Morocco has been dominated by Arabic culture since the seventh century when the Arabs swept across the Middle East and North Africa in the name of Islam.
The Berber script - Tifinagh - is related to Egyptian hieroglyphics
Now the original inhabitants of this country are reasserting their influence.
The word Amazigh means free or noble, but the Arabs called the Amazigh people Berbers - or barbarians. Their language, however, is still called Berber.
The six-year-olds at the school are part of a scheme to make Berber teaching compulsory in all schools in Morocco within the next 10 years - a major step forward in recognising Amazigh rights.
Arabic is the official language in Morocco - with French also widely used - even though 60% of Morocco's population, some 18m people, is Amazigh.
Berber is an ancient language - some historians place it at 5,000 years old. It was spoken across a huge swathe of North Africa before the Arabs came.
Six-year-old Oussayn is proud of his new reading skills.
"I like learning in Berber because it's easier - it's what I speak at home," he says.
Traditional North African communities converted to Islam when the Arabs came and so were assimilated into Arab culture.
Despite the dominance of Arabic, the original language has not died out.
Berber dialects are still spoken from Morocco right across Algeria and Tunisia to Egypt and further south in countries around the Sahara desert.
But in most areas, the language has essentially become an oral tradition.
To resurrect the writing means bringing back an ancient script called Tifinagh, which originated around the same time as Egyptian hieroglyphics.
"The language and writing of the Amazighs is a sister of ancient Egyptian," says Professor Mohamed Oujama, a Moroccan historian.
"The Tifinagh script was lost because the Amazigh elite were wiped out three times with successive invasions of Morocco.
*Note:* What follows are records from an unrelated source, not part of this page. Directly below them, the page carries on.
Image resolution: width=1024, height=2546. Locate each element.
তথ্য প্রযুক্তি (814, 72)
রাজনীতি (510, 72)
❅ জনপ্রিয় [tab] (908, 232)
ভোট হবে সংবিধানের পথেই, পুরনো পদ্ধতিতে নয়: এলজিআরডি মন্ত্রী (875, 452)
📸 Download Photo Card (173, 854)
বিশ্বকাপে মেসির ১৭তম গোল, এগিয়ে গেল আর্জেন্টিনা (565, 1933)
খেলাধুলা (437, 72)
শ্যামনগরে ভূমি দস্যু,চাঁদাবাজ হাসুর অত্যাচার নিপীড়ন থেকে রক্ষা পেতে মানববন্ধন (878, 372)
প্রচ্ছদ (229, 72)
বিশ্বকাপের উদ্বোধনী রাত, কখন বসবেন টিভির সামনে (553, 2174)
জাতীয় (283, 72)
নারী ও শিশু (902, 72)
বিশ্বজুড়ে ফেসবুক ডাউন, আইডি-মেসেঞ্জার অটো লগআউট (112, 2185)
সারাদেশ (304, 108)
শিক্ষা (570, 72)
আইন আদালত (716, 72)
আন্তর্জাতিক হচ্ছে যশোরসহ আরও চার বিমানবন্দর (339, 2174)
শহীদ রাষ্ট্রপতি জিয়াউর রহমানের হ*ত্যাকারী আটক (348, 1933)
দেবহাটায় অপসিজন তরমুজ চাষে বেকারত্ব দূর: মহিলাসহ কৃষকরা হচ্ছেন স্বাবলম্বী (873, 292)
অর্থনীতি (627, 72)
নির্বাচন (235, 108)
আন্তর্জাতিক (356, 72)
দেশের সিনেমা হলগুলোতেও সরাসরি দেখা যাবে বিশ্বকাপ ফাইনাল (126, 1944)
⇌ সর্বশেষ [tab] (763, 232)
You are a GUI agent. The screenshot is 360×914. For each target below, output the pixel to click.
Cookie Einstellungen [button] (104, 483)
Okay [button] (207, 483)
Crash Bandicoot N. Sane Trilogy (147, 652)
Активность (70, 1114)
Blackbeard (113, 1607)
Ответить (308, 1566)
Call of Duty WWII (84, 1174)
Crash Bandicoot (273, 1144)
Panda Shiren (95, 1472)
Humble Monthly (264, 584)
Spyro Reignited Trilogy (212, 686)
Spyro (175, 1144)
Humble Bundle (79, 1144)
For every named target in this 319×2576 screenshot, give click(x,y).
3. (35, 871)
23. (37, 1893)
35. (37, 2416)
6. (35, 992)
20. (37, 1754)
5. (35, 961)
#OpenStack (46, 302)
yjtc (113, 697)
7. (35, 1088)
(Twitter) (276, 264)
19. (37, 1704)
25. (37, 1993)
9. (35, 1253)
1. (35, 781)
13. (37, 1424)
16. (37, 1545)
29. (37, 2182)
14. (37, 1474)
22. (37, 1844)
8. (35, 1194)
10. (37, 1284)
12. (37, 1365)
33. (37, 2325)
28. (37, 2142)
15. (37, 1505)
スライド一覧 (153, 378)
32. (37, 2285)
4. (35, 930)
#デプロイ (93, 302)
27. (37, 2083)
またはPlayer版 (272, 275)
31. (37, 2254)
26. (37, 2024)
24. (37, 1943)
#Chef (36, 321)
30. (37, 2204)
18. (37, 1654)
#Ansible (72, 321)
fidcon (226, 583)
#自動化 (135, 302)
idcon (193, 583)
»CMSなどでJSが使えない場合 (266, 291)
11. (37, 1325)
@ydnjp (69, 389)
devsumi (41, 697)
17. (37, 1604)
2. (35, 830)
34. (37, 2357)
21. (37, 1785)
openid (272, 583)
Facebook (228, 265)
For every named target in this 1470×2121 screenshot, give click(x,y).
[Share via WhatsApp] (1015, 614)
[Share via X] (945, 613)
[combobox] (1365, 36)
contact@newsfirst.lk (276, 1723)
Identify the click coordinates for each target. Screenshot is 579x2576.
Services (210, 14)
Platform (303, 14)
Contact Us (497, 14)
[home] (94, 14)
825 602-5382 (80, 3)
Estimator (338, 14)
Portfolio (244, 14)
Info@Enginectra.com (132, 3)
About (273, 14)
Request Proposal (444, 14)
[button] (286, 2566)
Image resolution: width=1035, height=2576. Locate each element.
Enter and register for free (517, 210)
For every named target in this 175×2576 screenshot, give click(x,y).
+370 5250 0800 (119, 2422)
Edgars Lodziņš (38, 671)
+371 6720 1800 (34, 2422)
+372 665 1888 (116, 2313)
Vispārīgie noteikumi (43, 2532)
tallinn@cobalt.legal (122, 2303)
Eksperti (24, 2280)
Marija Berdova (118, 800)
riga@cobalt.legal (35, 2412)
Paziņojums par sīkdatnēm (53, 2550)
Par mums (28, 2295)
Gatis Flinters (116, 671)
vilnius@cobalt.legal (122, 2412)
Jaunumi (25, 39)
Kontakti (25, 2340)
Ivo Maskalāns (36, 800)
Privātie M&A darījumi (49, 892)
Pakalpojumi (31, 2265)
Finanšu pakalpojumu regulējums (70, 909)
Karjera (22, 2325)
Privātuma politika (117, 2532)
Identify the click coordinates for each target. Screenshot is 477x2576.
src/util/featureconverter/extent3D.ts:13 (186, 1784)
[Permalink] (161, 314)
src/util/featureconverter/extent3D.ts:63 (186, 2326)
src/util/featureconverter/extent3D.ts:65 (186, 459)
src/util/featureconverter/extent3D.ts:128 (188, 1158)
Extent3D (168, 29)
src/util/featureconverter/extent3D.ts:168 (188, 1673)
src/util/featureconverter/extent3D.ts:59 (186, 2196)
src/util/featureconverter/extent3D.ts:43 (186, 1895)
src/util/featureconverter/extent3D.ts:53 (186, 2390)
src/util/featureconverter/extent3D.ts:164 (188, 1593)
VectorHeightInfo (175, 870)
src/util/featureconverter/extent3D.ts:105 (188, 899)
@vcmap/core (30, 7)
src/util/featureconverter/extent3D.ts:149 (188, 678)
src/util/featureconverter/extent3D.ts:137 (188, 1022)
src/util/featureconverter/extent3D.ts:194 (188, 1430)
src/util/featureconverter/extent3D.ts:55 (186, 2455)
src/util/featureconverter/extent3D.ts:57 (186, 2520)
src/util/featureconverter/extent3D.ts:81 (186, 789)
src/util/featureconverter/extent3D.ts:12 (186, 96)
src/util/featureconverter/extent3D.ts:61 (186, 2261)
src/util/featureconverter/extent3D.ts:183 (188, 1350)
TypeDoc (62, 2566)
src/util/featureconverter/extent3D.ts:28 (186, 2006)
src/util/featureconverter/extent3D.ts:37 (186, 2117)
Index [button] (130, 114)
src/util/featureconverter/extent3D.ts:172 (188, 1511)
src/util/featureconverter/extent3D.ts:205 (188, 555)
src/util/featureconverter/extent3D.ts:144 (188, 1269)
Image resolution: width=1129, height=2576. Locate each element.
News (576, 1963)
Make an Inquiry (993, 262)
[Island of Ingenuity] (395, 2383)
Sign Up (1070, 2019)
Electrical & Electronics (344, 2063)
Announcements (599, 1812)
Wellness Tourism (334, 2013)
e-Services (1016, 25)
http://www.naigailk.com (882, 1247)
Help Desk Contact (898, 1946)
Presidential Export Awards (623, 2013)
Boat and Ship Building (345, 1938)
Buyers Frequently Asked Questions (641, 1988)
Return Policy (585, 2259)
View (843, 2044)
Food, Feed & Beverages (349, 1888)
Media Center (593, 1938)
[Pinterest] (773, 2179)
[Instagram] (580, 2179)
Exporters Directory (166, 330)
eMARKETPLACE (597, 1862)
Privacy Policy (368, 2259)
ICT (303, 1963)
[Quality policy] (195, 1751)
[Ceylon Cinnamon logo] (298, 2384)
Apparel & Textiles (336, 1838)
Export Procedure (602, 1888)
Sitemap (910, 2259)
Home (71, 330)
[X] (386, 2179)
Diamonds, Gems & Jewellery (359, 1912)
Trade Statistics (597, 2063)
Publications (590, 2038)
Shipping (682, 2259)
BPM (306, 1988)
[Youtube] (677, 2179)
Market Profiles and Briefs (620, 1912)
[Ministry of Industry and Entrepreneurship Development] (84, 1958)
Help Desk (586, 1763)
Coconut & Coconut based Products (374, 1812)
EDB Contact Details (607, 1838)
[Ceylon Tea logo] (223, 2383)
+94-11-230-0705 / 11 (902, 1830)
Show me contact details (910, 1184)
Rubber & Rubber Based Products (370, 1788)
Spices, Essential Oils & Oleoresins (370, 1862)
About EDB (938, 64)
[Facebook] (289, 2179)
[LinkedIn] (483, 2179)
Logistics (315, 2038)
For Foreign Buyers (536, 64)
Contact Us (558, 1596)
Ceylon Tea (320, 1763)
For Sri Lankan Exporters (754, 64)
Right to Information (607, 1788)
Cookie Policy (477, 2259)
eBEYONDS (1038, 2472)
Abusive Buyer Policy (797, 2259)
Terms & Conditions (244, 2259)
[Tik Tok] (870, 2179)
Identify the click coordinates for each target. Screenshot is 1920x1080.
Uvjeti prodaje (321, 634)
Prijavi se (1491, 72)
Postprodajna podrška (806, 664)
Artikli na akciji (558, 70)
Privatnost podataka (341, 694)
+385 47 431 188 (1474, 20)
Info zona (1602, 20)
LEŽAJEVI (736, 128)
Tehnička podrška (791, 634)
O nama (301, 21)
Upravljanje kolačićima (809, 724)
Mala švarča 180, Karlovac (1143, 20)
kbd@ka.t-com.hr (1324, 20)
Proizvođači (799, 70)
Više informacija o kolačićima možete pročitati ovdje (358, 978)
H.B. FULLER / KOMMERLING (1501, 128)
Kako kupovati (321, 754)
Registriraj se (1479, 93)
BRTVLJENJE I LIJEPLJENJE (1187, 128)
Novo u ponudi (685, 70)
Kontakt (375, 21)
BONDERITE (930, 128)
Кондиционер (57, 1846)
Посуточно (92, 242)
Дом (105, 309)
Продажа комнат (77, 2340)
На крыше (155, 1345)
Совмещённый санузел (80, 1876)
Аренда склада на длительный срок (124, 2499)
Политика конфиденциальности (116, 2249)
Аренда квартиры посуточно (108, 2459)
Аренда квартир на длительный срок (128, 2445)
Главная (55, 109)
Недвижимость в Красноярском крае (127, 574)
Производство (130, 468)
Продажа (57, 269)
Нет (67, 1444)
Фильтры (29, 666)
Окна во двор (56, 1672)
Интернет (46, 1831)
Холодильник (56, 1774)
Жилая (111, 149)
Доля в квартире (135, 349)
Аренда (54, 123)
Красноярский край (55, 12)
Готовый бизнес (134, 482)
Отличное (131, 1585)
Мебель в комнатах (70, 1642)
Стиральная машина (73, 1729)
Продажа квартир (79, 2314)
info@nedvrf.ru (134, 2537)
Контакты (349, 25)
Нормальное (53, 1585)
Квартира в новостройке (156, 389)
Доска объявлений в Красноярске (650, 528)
Now the Amazighs want to write again using their own alphabet - not the Latin or Arabic alphabet."
The children find it easier to learn in their own language than Arabic
High in the Atlas Mountains, you can still see rocks with clearly engraved markings and crude pictures of animals and people, which were made before Morocco became part of the Arab world.
These ancestors of today's Amazighs would have written with the ancient Tifinagh alphabet.
In a village nearby, Sadia Bussta serves vegetable soup and dates to her family.
Like most Amazighs in Morocco, her family all speak Berber but they can't write it because all their schooling was in Arabic.
"Now that the ministry of education here in Morocco has integrated our language into public schools, we, as Amazighs will find our identity again. We are proud that our children can read and learn in our own language," says Sadia.
Amazigh oral traditions - songs and poetry - have been vital for keeping their language alive.
Now these people are once again learning to read and write in their own tongue.